The biology of men and women is different. This difference can influence how women respond to ARVs. Like any drugs, HIV treatment can cause side-effects. When taking ARVs for the first time, the body can take time to adjust; it is important at this stage to continue to take the drugs while the body adjusts. Not everyone experiences ARVs side effects. Newer ARVs also tend to have fewer side effects.
Not everyone will experience side-effects. If they do, most often, side-effects occur soon after a drug is started and lessen over time. Common side-effects include nausea, diarrhoea, headache, rash and fatigue.
Most side-effects are not serious. However, certain anti-HIV drugs can cause serious hypersensitivity (allergic) reactions in some people, usually soon after you start a new drug. It’s very important that you seek medical advice quickly if you find yourself in this situation.
Women tend to get higher levels of some anti-HIV drugs in their blood than men. This is probably because men tend to weigh more. Having higher levels of a drug in your blood can mean that there’s more of it available to fight HIV but, on the downside, it could mean that you might be more likely to experience side-effects.
Women appear to be at greater risk of rash and liver toxicity than men linked to the anti-HIV drug nevirapine (Viramune). These side effects are most likely to occur in the first three months of treatment and require close monitoring.

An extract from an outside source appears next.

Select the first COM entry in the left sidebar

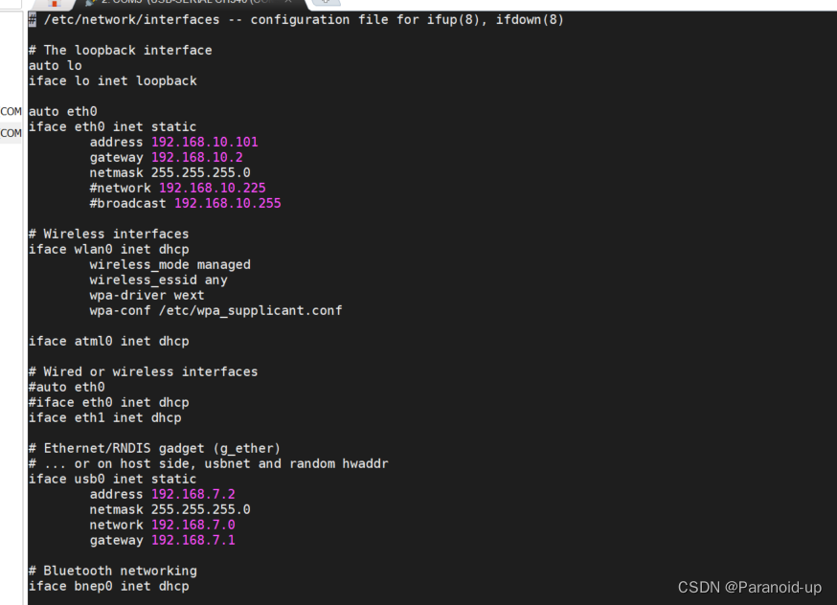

Metabolic changes can occur as a side effect. These include changes in the levels of fat and sugars in the blood, which can result in high blood glucose, high blood pressure which increases risk of diabetes, heart disease and stroke.
Lipodystrophy, where fat accumulates in certain parts of the body, resulting in visible body shape changes, can be a side-effect of HIV treatment. There may also be a reduction in fat in other areas of the body, known as lipoatrophy.
Some studies suggest that lipodystrophy may affect women more than men, and that women are more likely to experience unusual fat accumulation in certain parts of the body such as the breasts without the fat loss that more often occurs in men.
Body changes can be distressing. If this happens, talk to other women who have had, and dealt with, similar experiences.
Menstrual changes, including irregular, heavy and painful periods, are associated with some anti-HIV drugs especially Kaletra (lopinavir/ritonavir).
It is important to regularly take treatment. If you are experiencing side effects consult a health professional. And remember everyone’s treatment journey is different.